If this year's vacation budget can't quite stretch to European odysseys or exotic backcountry safaris, you might get the best bang for your trekking buck by exploring your own backyard—or volunteering to "work" in someone else's. Five new travel guides explore the cities, small towns and sights of North America, and are loaded with wallet-friendly, intriguing travel options guaranteed to satisfy your wanderlust.
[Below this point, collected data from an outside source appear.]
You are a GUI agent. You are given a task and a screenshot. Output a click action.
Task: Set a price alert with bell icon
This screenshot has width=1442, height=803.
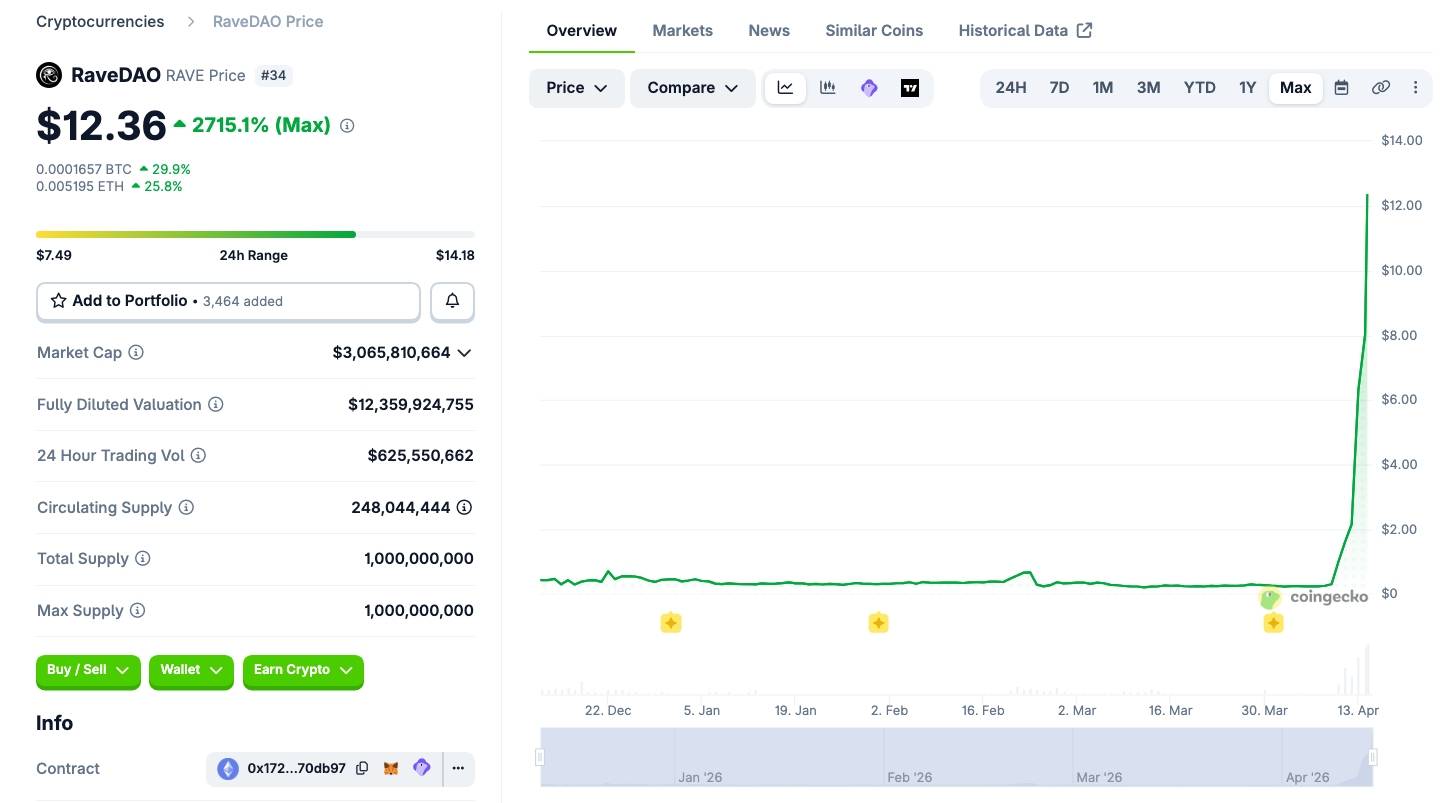(452, 300)
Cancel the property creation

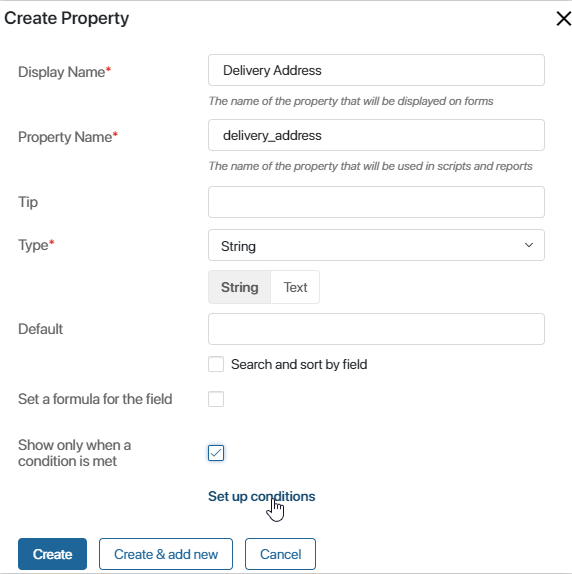pyautogui.click(x=280, y=554)
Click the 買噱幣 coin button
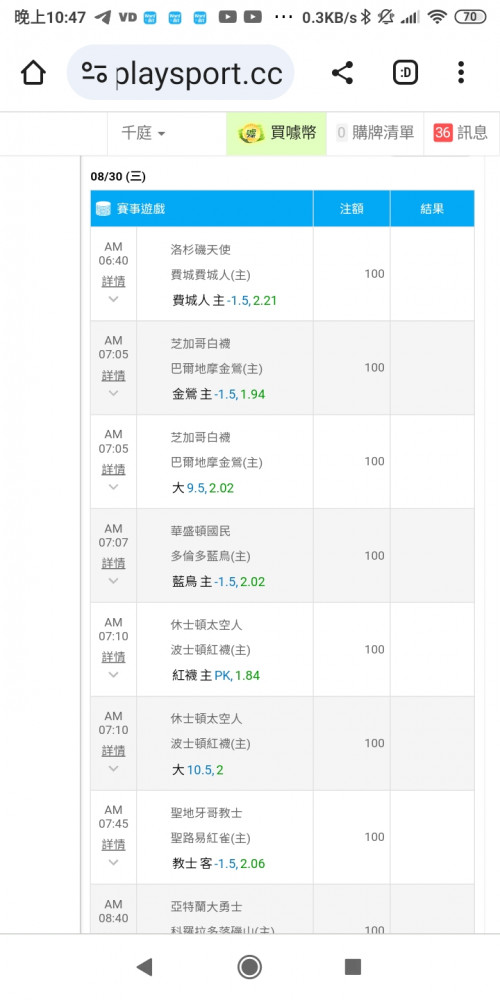Viewport: 500px width, 1000px height. 276,133
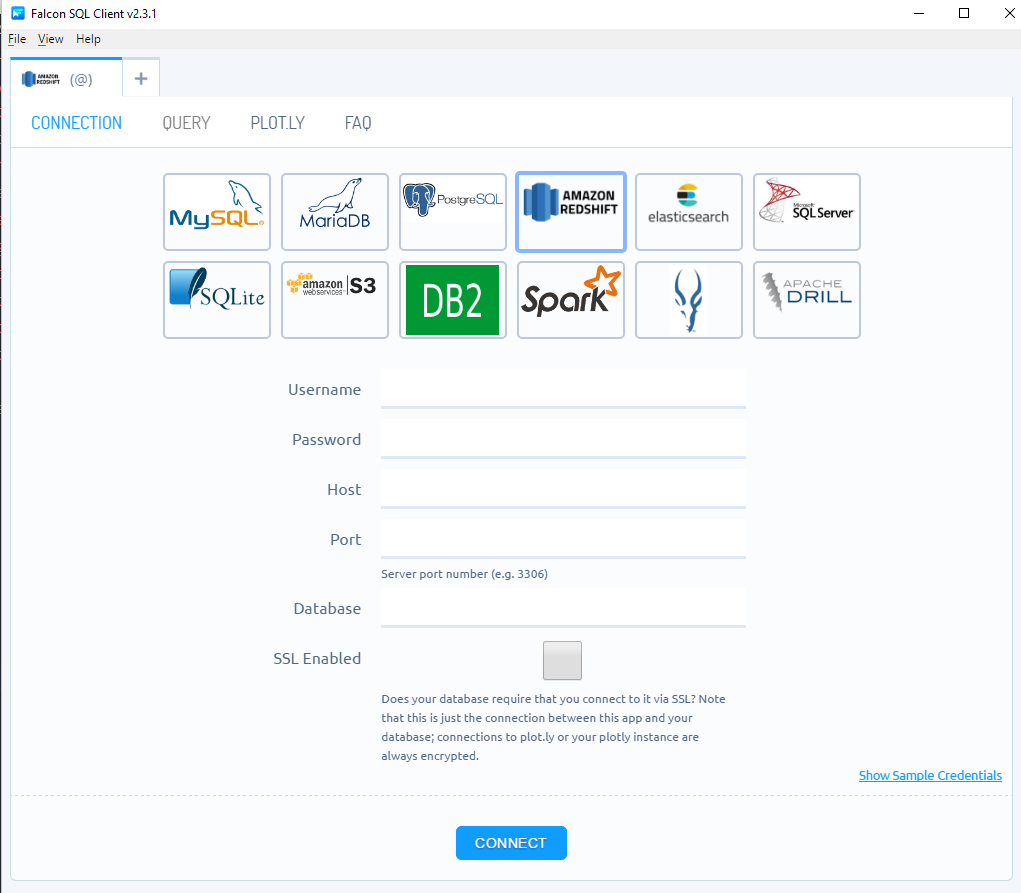Select the MariaDB database connector
Image resolution: width=1021 pixels, height=893 pixels.
[334, 212]
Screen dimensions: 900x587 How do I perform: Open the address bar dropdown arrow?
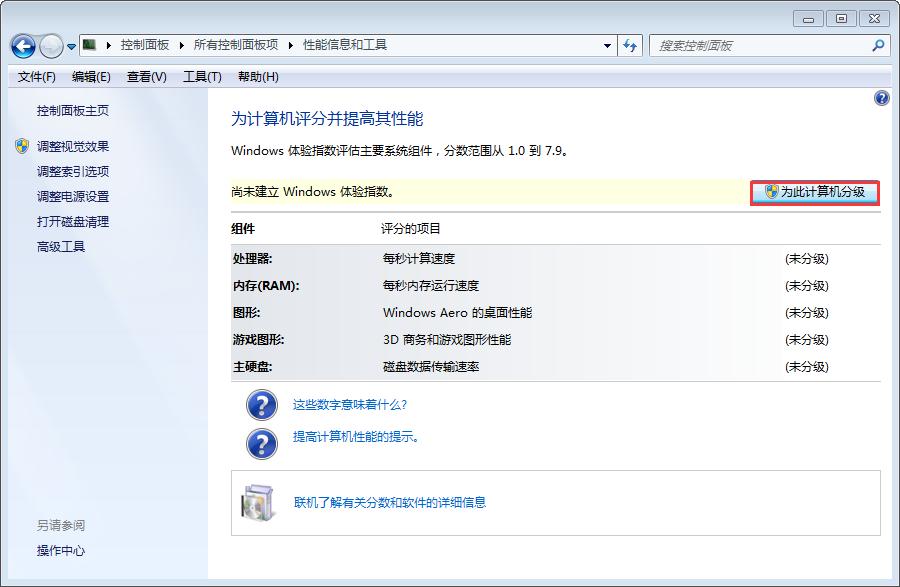[607, 46]
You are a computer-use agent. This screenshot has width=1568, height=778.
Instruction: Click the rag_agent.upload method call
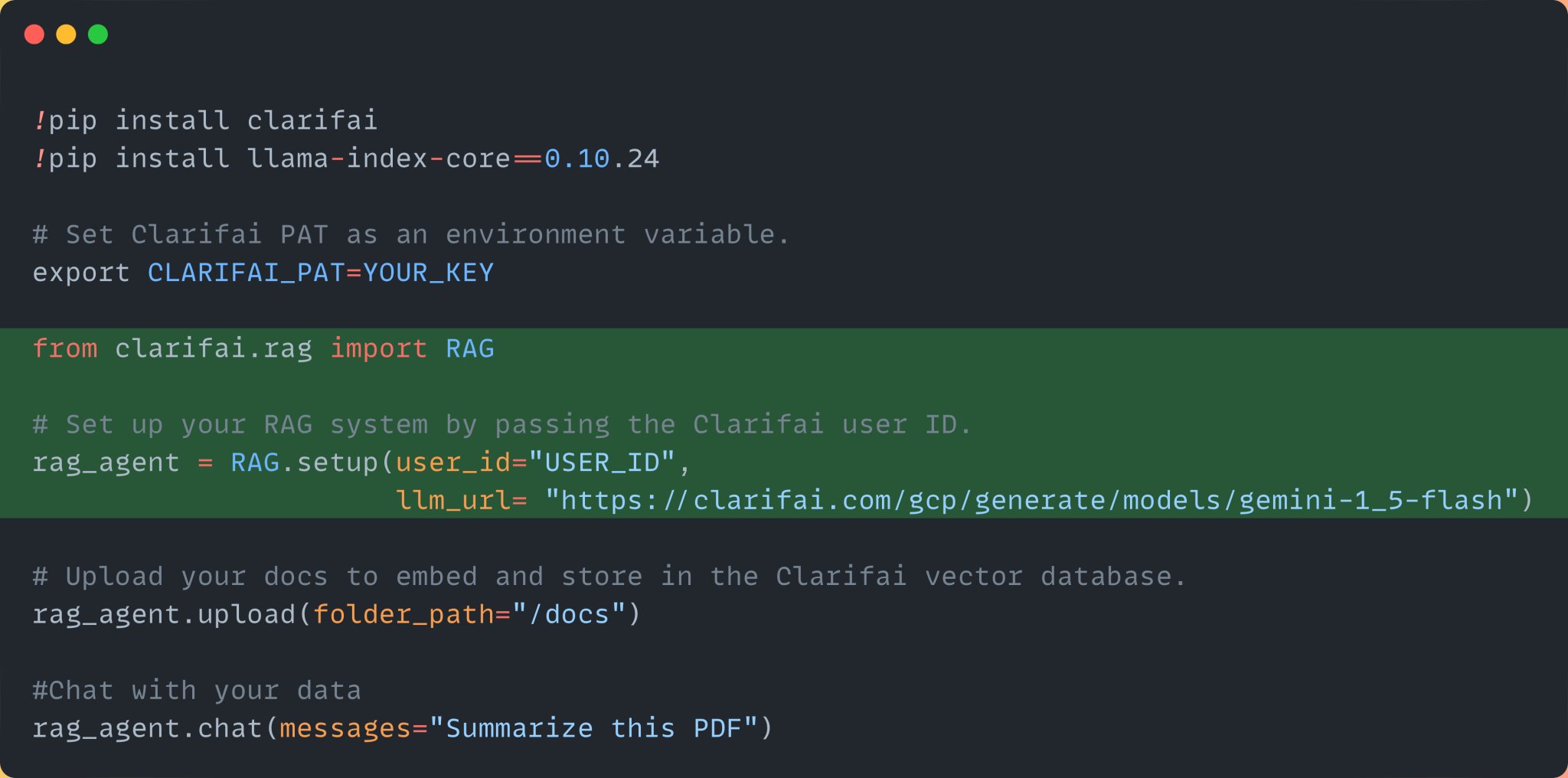click(x=164, y=614)
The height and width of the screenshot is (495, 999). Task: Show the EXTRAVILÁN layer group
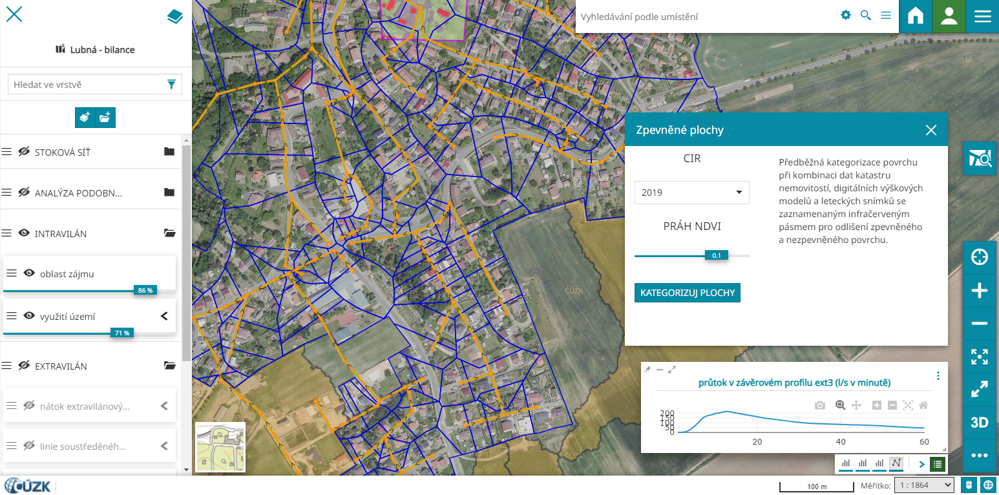[24, 366]
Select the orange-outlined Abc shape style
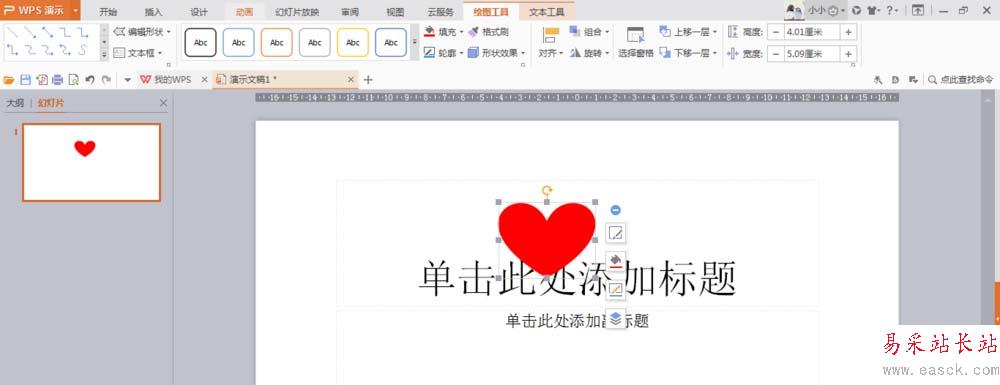Viewport: 1000px width, 385px height. click(277, 43)

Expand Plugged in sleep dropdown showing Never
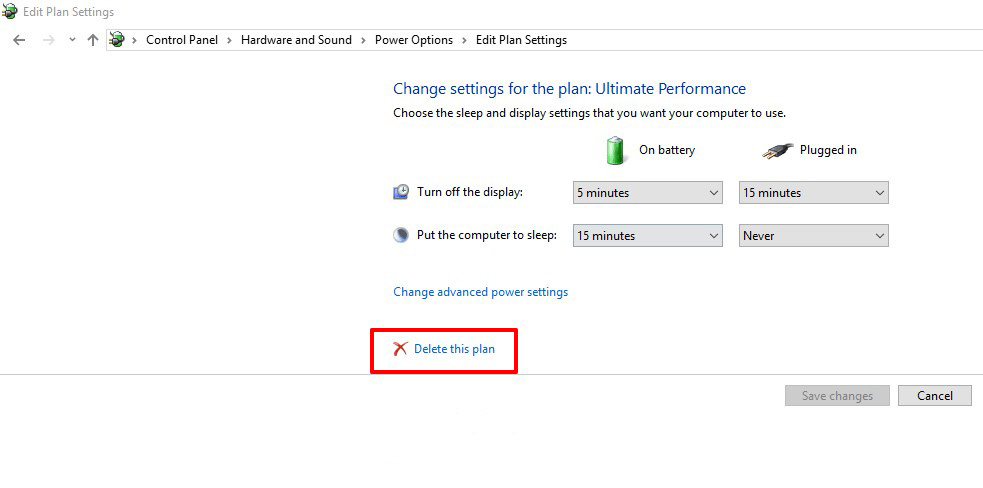813,236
As a follow-up to her hugely popular 1,000 Places to See Before You Die, travel writer Patricia Schultz narrows her focus (while not skimping on pages) in 1,000 Places to See in the USA and Canada Before You Die. This doorstop of a book offers access to big cities, small towns, mainstream attractions and offbeat oddities. Everything is here, from how to sample Southwest cuisine to experiencing a polar bear safari, in this comprehensive, well-written and superbly researched guide to the North American continent (though the section on Canada is considerably smaller). Along with the requisite practical information, Schultz offers thorough historical narrative and travel tips that reveal the best times to travel, how to avoid "tourist traps" and where to go for "locals only" information. The print and photos are small, but the breadth of travel ideas and experiences is gigantic. Even the most avid traveler would be well challenged to take advantage of such an ambitious itinerary before shuffling off this mortal coil. But that doesn't mean you shouldn't try!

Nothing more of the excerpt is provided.